Kimashuku Primary School: Dinslaken hilft, ein Ausbildungswerkstatt zu bauen

Hilfe für Kinder in Afrika : Hiesfeld bringt Bildung nach Tansania

An der Kimashuku Primary School wurde Dank der Unterstützung aus Dinslaken eine Ausbildungswerkstatt gebaut. Somit bietet sich für Kinder eine Perspektive, einen Beruf als Schreiner oder Schneiderin zu ergreifen.

Derselbe Planet, dieselbe Zeit, eine andere Welt. Man kann es sich beschreiben lassen, aber nicht vorstellen, wenn man selbst noch nicht dagewesen ist, lautet die gleichbleibende Einschätzung von Renate Posth und Andreas Vestring. Die beiden, sie die Vorsitzende des Kimashuku-Primary-School-Vereins und er, ihr Stellvertreter, waren beide dort: auf den staubige Wegen zwischen den Maisfeldern, in den Lehmhütten der Bewohner in der Umgebung von Moshi in Sichtweite des Kilimandscharo und in der Kimashuku Primary School, deren Ausbau der gleichnamige Verein von Hiesfeld aus seit 23 Jahren mit Spenden und persönlichem Engagement vorantreibt.

Andreas Vestring begleitete Renate Posth zum ersten Mal nach Tansania. Zurück in Hiesfeld beschreibt er die Anfahrt zur Schule über den Holperweg voller Schlaglöcher, den Staub, der einen im offenen Wagen einhüllt. Und dann der erste Blick auf die Schule, auf die neue Ausbildungswerkstatt, dem gemeinsamen Nachhaltigkeitsprojekt mit der Stadt Dinslaken, gefördert von Engagement Global, dem Service für Entwicklungshilfen in Düsseldorf.

Bildung und Ausbildung. Die Hilfe aus Dinslaken hat das Gesicht der Kimashuku Primary School geprägt. Nicht nur in Bezug auf die Häuser und Ausstattung, sondern auch auf das Lernklima.

Bildung schafft Perspektive, sagt man, aber das ist nur ein Teil der Wahrheit. Welche Perspektive haben die Kinder, wenn sie die Primary School verlassen? Rund 30 Patenschaften hat der Verein vermittelt, sie ermöglichen Kindern mit entsprechend guten Abschlusszeugnissen den Besuch einer weiterführenden Secondary School, gegebenenfalls auch das College. Wege, die sonst verschlossen blieben.

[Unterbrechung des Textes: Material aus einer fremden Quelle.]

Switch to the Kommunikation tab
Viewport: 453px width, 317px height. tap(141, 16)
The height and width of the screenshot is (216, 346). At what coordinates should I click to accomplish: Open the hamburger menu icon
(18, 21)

Gute Schulen kosten Geld und selbst die freien staatlichen Schulen verlangen Unkostenbeiträge für das Essen und den Wachdienst der Schulen, die für die Eltern, die sich oftmals als Tagelöhner durchschlagen, nicht bezahlbar sind. Die Patenschaften ermöglichen den Schulbesuch, und inzwischen kann Renate Posth bei ihren Besuchen alle zwei Jahre Mitarbeiter im Tourismus, Lehrer oder Elektriker in Brot und Arbeit treffen, die bei aller Begabung sonst wohl keine Chance gehabt hätten.

Aber was ist mit denjenigen, die nicht die Qualifikation für eine Secondary School haben? Für diese Schülerinnen und Schüler bietet die neue Werkstatt nun eine echte Perspektive, selbst für sich tätig zu werden: als Schreiner, als Schneiderin. Angestellt oder selbstständig, auf jeden Fall ausgebildet in einem Handwerk mit praktischem Nutzen. Mit einem Können, mit dem man sich in Tansania eine Existenz aufbauen kann.

So sinnvoll und nachhaltig fand Engagement Global die Idee von Renate Posth und ihrem Verein, dass der Service bereit war, eine bedeutend höhere Fördersumme zu geben, als sie der Verein ursprünglich angefragt hat.